John Prescott may have his troubles, but he has a fan in novelist Jilly Cooper, who has confessed an obsession with the deputy prime minister.
The author was at Hay talking about her latest book Wicked!
The "queen of the bonkbuster" told the Hay Festival that she used to "quite fancy" him when she was younger.
"I come from Yorkshire and we like chunky men up there," she said.
As Mr Prescott gave up Dorneywood, the grace-and-favour mansion where he was photographed playing croquet, she joked about basing her next book on the game.
Asked by a member of the audience why her books were so heavy to read in bed, Cooper apologised, saying it was really "like a wardrobe or John Prescott falling on you".
Cooper, a former journalist and confidante of the royal family, takes on a campaigning role in her latest 860-page epic Wicked!.
She has turned her pen - famous for its sex and jodhpurs stories such as Polo - to education, interweaving both state and public education systems.
Wicked! is already number one on the original fiction bestsellers' list.
The book took four years to write and involved heavy research including teaching a lesson herself in a girl's comprehensive.
The writer said she was appalled by some of the things she discovered, such as children forced to be a family's main wage-earner or other children who would go home "to find their mother lying in a drunken stupor in the corner".
The writer said school for some was their only reality and sanctuary.
"When they get home they are probably knocked about."

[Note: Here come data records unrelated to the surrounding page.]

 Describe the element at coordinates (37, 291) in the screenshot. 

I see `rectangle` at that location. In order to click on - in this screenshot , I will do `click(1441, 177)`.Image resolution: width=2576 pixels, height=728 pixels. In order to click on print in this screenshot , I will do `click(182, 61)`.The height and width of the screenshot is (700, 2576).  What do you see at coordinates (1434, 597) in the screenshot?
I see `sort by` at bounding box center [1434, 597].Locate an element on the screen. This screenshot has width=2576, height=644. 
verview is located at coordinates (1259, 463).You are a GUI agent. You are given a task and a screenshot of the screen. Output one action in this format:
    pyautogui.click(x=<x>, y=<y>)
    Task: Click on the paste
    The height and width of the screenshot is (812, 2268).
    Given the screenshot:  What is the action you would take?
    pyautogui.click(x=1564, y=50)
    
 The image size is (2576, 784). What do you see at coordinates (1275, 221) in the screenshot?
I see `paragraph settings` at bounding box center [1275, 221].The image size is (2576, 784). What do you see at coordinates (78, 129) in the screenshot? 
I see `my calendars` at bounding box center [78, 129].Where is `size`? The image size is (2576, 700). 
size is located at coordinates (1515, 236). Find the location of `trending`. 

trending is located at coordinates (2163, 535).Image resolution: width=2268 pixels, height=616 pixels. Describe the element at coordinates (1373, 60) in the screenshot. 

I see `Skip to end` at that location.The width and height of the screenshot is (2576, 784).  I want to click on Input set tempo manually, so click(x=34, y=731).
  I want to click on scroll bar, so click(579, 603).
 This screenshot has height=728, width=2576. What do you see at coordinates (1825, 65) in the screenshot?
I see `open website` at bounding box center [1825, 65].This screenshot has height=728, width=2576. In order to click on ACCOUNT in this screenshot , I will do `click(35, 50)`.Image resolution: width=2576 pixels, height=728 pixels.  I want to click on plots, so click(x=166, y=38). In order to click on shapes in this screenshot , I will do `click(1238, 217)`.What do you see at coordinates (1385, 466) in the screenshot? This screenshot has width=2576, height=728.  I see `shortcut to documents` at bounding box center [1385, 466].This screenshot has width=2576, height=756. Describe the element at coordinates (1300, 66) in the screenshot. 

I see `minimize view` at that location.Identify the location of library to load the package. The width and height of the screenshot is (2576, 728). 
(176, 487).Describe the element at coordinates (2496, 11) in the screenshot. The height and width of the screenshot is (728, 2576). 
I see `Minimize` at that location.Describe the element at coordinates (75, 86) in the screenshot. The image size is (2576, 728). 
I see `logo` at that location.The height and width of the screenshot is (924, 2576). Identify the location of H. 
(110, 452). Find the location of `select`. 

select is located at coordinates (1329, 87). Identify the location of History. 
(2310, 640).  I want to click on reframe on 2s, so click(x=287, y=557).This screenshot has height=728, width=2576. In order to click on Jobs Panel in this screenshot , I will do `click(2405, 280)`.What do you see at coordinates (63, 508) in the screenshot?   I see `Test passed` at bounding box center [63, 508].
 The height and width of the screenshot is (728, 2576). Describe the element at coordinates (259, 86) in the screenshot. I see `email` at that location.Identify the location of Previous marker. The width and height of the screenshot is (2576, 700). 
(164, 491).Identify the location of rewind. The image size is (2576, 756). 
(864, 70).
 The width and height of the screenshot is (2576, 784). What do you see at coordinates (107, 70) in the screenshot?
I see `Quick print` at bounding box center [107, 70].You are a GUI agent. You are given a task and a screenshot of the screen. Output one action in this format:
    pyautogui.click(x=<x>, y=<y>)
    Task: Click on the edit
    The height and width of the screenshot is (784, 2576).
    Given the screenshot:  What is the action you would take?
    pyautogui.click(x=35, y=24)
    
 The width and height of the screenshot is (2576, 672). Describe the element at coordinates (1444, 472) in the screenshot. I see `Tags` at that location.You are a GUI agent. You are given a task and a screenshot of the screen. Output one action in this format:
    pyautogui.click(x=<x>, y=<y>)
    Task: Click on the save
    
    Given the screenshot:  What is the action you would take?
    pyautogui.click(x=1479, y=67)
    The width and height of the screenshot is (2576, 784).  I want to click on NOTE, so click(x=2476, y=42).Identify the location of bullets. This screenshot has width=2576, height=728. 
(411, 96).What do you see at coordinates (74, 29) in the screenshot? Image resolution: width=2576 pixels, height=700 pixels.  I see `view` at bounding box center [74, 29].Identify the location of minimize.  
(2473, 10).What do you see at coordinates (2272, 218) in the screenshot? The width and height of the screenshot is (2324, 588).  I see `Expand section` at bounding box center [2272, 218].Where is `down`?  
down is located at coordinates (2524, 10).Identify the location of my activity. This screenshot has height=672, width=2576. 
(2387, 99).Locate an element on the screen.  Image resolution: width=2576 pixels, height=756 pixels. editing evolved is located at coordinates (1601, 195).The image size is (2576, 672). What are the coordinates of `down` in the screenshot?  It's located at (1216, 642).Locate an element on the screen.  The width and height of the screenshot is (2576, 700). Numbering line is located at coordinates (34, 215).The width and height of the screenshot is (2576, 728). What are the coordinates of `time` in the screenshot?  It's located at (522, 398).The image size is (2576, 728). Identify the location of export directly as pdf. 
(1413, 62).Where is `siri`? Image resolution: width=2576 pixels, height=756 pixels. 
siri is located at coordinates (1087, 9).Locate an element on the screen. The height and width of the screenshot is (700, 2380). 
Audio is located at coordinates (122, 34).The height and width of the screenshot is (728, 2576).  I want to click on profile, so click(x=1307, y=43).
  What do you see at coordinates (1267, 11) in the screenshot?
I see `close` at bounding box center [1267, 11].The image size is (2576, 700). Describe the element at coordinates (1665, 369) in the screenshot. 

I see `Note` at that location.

She also criticised the government and education authorities for writing off failing schools too quickly.
The novelist recalled her own school days at boarding school with some horror, remembering how she had returned from a spell in the school sanatorium and dropped her knickers on the playing field.
The headmistress said in front of the whole school that she had found Jilly's knickers on the goalpost.
Wicked! breaks new ground for her, including under-age sex, but the writer did not apologise for this.
"My experience of schools is that children do occasionally get off with each other," she said.
She also talked about the positive influence of the Olympics going to London in 2012.
"It's win win win because of the Olympic Games. I've got this image of Ruth Kelly (the former education secretary) tugging a playing field out from under John Prescott's home."